### O que se pede
Reproduza sem alterações o trecho do texto sobre o coronavírus no Rio que começa nas palavras "O prefeito Marcelo" e termina logo depois de "registrando baixa adesão.".

### Texto para leitura
Oscar Vilhena Vieira

Professor da FGV Direito SP, mestre em direito pela Universidade Columbia (EUA) e doutor em ciência política pela USP.

Rio anuncia shoppings 24 horas como medida para conter coronavírus, FSP

 

RIO DE JANEIRO

O prefeito Marcelo Crivella (Republicanos) e o governador em exercício Cláudio Castro (PSC) indicaram que não vão restringir serviços para conter o aumento de casos de coronavírus ​no Rio de Janeiro, apesar de a fila de espera por leitos estar aumentando nas últimas semanas tanto no estado como na capital.

Em entrevista coletiva nesta sexta (4), ambos anunciaram que shoppings e centros comerciais agora poderão funcionar 24 horas, com a justificativa de evitar aglomerações no transporte para as compras de Natal. Crivella também afirmou que fechará na segunda (7) as escolas municipais, que já vinham registrando baixa adesão.

O governador tem insistido na visão de que a testagem em massa, a fiscalização de eventos e a abertura de leitos (386 na rede estadual e 220 na municipal) são suficientes para conter a pandemia. Ele repete como exemplo a interrupção de cerca de 40 festas que não seguiam as regras no último fim de semana.

"Precisamos abrir leitos e fiscalizar as restrições em vigor. Parece que está tudo liberado, mas há restrições, sim. Neste fim de semana já começou um processo de fiscalização dura. Entendemos que essas medidas bem fiscalizadas com ampliação da base de leitos são suficientes", declarou.

### Conjunto de dados

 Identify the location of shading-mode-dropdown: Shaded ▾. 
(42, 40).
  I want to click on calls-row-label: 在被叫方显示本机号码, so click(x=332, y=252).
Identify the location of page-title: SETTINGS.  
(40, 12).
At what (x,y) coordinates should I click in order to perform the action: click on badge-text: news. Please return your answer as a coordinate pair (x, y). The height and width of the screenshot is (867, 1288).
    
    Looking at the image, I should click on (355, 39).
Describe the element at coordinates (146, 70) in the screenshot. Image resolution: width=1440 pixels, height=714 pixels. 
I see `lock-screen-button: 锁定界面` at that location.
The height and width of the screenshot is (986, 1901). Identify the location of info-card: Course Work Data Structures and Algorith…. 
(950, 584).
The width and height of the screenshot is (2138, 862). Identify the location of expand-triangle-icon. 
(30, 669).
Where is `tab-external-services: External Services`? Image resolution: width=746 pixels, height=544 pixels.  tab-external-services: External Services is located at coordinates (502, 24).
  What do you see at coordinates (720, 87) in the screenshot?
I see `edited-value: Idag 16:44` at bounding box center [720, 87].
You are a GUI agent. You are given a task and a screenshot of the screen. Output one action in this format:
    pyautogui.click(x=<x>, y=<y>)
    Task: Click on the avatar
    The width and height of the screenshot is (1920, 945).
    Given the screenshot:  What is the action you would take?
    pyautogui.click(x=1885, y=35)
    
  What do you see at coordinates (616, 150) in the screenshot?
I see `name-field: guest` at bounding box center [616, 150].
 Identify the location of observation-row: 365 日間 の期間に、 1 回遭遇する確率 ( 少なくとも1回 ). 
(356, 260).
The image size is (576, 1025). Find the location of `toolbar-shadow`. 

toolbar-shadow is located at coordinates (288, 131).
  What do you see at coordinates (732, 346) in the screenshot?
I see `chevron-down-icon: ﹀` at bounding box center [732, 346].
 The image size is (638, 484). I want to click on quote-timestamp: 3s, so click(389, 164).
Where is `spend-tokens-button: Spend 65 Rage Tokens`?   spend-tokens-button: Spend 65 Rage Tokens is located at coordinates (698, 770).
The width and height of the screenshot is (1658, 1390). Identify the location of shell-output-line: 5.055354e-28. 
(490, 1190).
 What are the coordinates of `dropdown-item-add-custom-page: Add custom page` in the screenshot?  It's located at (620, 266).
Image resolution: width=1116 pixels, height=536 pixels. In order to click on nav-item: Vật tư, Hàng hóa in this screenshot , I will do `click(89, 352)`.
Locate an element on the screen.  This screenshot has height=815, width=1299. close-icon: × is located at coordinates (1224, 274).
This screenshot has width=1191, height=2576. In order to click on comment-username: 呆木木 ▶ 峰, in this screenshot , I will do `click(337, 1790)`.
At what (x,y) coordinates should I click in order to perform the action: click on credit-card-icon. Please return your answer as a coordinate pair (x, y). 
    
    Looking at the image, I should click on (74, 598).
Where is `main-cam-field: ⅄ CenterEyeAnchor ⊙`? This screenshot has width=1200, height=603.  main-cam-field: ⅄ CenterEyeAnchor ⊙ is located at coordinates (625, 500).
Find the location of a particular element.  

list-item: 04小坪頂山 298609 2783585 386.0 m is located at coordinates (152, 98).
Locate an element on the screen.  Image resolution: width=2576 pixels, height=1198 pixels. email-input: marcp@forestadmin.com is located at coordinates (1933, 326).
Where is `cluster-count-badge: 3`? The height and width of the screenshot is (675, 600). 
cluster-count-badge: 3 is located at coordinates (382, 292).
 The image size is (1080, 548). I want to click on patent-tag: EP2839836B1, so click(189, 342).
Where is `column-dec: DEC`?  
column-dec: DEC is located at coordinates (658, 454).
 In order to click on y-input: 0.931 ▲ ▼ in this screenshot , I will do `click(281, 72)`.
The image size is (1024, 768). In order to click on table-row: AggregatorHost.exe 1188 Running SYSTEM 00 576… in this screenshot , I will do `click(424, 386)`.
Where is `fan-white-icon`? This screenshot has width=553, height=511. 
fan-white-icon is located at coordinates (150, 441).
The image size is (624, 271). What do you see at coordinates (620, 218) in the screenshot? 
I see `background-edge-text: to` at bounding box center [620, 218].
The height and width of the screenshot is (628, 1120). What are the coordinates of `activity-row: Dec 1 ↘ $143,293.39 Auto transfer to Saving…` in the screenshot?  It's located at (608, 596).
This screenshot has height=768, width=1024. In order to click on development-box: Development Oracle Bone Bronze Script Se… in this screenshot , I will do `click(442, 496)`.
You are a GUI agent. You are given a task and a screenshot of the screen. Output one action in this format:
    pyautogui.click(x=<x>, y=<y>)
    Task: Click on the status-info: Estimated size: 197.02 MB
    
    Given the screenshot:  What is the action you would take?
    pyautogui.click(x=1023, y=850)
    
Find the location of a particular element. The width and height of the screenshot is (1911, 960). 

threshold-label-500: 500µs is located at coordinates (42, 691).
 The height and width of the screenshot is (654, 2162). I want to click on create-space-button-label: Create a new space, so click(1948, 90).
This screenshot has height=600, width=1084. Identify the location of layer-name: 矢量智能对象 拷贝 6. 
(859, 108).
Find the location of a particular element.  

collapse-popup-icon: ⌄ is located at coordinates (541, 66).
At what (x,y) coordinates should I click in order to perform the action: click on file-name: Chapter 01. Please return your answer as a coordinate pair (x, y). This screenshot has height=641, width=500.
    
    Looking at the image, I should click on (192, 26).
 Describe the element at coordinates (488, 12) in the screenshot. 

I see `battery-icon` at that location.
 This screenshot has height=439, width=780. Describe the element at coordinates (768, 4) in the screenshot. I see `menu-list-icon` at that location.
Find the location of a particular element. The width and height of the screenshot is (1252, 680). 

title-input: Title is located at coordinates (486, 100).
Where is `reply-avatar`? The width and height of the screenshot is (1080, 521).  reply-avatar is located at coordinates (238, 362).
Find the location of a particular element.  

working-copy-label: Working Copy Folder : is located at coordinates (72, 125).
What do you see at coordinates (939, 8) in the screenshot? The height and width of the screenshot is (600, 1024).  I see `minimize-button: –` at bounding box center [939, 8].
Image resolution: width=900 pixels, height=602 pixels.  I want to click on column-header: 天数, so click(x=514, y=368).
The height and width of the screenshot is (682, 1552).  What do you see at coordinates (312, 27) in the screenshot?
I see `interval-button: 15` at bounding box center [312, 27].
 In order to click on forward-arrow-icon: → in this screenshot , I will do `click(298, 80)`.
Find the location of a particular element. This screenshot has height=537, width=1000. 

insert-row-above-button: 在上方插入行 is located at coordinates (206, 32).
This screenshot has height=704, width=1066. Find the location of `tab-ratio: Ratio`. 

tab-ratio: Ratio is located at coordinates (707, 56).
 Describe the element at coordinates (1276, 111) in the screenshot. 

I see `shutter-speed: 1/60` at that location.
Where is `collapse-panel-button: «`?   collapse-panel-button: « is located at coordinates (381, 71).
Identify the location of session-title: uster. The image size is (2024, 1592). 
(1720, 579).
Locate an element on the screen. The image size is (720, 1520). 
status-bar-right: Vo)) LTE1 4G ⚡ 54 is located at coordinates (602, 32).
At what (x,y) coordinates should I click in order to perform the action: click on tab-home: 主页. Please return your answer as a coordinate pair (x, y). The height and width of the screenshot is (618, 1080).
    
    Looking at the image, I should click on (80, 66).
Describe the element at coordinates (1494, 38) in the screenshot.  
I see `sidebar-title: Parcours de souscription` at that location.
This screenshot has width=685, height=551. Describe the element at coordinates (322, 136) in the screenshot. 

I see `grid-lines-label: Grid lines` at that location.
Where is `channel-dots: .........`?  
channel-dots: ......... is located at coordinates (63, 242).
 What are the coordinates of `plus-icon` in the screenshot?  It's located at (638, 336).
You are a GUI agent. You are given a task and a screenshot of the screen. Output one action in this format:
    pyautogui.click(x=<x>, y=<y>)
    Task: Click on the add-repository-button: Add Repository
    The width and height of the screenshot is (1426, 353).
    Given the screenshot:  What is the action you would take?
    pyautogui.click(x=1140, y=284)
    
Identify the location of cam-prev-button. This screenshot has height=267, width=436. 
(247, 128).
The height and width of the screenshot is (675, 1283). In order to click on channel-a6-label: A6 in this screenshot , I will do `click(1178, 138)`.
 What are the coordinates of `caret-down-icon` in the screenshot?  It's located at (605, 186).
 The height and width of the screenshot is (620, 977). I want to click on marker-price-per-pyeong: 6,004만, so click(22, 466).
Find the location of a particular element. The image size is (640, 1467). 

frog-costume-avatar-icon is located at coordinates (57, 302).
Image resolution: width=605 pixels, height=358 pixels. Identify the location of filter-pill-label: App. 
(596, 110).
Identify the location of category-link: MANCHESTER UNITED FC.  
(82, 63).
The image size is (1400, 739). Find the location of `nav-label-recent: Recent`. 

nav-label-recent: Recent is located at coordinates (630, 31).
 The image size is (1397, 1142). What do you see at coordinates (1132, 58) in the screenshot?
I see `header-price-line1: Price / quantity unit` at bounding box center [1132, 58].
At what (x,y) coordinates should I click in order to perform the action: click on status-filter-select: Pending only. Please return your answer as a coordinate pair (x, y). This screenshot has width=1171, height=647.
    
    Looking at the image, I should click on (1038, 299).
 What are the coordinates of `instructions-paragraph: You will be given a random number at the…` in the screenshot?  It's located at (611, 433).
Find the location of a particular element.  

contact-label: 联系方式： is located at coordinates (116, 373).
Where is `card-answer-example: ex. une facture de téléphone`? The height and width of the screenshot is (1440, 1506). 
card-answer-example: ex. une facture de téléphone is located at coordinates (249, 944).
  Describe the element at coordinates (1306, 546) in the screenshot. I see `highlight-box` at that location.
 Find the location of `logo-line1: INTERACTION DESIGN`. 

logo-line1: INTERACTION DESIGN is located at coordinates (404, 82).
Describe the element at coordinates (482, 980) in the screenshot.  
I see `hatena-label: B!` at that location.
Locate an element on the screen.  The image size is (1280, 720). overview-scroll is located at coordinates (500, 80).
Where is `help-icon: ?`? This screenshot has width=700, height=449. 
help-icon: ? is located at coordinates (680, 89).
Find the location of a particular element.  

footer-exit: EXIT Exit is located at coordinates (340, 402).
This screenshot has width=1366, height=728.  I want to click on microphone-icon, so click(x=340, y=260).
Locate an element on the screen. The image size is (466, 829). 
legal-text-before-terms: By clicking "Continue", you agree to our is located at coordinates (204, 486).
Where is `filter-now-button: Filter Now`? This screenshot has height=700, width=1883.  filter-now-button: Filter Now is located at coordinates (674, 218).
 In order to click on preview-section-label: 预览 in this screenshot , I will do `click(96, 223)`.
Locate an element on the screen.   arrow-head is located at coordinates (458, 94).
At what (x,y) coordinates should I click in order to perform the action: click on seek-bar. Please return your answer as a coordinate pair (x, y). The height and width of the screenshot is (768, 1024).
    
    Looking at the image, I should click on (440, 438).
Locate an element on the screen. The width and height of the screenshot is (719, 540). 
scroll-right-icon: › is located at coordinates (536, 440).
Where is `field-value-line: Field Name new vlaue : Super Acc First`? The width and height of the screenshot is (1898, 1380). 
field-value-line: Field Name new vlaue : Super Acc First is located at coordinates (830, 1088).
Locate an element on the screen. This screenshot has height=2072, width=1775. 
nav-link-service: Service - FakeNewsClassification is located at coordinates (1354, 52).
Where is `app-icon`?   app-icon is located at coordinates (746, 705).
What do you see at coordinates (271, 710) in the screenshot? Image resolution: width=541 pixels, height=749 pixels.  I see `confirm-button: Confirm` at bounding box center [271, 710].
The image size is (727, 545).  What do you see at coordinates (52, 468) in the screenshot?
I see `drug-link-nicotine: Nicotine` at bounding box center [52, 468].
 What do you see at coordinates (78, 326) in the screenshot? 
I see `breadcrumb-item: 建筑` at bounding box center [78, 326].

### Resolução
O prefeito Marcelo Crivella (Republicanos) e o governador em exercício Cláudio Castro (PSC) indicaram que não vão restringir serviços para conter o aumento de casos de coronavírus ​no Rio de Janeiro, apesar de a fila de espera por leitos estar aumentando nas últimas semanas tanto no estado como na capital.

Em entrevista coletiva nesta sexta (4), ambos anunciaram que shoppings e centros comerciais agora poderão funcionar 24 horas, com a justificativa de evitar aglomerações no transporte para as compras de Natal. Crivella também afirmou que fechará na segunda (7) as escolas municipais, que já vinham registrando baixa adesão.